The spare body parts suggest that Bartlett thought of the dolls as vehicles for the photographs, rather than as ends in themselves, much as a prop has no life beyond the film it was made for. In these images the body of the child is substituted twice over, first by the painted plaster, then by the photograph. The dolls' artifice is obscured by the images' lack of colour, their flatness and their small size. Plaster returns to flesh in Bartlett's photographs, which anticipate Hiroshi Sugimoto's black and white prints of waxworks in Madame Tussaud's. The indexical nature of photography further conspires to re-animate these little effigies. 'Photography has something to do with resurrection', wrote Roland Barthes in Camera Lucida (1980). In Bartlett's photographs dead things take on the semblance of life.

Guys and Dolls : Morton Bartlett. By Alex Farquharson. Frieze, March 3, 2003.





Also of interest  :


Divulging the Erotic Secrets of Self-Taught Artists.  By Claire Voon. Hyperallergic , May 15, 2017 

An exhibition at the Museum of Sex is the first to bring together sexually charged works by outsider artists.

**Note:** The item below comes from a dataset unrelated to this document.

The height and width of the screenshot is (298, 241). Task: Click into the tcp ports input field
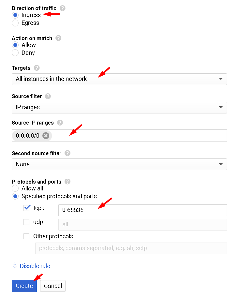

 Fear of discrimination is one of the lamentable reasons why some of these artworks may have been made in the first place — to release suppressed longings. But our open access now to such raw expressions of desire can also be jarring or even disturbing. One of the best-known outsider artists represented here is Morton Bartlett, who sculpted meticulous plaster dolls of children and photographed them as if they were alive, in special outfits. A number of his black-and-white images from 1950 cover one wall, accompanied by a single polychrome figure of a girl wearing a night coat. Some speculate that art making was a way for Bartlett to work through his own childhood experiences, as an orphan since age eight; others claim that his works, which show young girls’ bare skin and even, at times, their underwear, represent a sexual deviance.